Pick out each line of the material below that contains the string "beside". Case counts.

+-------+

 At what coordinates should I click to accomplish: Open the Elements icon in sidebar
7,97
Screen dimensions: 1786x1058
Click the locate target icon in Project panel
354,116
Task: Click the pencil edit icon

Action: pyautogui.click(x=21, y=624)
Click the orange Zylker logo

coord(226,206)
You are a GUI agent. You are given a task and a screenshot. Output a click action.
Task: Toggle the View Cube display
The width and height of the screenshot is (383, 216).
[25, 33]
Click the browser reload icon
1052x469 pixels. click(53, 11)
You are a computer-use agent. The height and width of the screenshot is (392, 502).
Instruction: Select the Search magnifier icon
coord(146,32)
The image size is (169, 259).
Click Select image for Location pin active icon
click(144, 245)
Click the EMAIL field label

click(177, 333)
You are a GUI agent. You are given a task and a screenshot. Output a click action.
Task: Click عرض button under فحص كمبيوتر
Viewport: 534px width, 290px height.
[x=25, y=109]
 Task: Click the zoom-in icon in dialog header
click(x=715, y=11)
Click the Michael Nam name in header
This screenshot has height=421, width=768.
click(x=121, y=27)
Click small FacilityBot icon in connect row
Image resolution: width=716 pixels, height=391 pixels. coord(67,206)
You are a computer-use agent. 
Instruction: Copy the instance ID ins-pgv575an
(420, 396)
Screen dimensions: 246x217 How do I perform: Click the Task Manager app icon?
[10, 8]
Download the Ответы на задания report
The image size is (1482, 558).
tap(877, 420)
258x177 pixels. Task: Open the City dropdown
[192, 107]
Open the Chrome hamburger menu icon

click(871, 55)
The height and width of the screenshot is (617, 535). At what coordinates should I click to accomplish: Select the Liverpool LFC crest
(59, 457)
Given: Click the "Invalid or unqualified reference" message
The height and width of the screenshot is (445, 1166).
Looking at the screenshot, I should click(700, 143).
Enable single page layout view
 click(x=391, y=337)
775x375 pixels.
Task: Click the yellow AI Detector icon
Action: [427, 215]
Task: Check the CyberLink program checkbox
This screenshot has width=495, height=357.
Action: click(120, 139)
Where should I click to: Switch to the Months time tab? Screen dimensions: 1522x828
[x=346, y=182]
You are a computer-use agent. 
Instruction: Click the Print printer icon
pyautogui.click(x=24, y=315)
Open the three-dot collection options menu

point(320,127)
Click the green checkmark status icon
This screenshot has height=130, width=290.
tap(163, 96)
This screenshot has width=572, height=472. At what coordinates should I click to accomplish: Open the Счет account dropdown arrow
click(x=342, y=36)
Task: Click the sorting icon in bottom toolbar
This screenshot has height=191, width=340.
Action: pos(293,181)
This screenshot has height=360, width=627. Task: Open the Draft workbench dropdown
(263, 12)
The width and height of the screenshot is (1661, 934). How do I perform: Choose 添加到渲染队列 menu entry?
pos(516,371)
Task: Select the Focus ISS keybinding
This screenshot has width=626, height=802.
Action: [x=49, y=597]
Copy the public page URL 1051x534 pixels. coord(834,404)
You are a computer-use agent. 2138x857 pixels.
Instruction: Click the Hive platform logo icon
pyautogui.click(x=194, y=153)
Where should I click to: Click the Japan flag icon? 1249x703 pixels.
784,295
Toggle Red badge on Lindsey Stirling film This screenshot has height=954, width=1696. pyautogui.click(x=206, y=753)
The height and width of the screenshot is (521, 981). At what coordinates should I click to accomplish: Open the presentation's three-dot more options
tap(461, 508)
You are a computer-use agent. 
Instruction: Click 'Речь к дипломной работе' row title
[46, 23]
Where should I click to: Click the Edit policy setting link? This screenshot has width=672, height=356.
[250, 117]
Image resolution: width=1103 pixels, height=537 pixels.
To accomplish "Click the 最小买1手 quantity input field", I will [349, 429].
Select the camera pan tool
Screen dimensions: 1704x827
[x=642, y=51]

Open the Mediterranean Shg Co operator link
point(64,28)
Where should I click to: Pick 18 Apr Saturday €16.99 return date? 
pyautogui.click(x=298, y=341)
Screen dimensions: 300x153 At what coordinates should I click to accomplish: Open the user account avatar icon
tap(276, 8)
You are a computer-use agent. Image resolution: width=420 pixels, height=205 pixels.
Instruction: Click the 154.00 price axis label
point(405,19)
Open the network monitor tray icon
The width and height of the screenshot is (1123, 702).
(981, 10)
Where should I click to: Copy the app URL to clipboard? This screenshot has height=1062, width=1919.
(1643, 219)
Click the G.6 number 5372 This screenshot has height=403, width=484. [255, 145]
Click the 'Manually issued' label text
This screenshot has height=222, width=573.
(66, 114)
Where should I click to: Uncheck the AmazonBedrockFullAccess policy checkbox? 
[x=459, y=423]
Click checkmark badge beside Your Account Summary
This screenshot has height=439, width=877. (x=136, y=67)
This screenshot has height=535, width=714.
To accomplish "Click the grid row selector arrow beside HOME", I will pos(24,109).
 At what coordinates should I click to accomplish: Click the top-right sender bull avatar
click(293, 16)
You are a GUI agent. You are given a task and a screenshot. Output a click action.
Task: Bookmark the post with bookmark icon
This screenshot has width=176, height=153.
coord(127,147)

+-------+

**Right answer**
Click checkmark badge beside Your Account Summary
To accomplish "Click the grid row selector arrow beside HOME", I will pos(24,109).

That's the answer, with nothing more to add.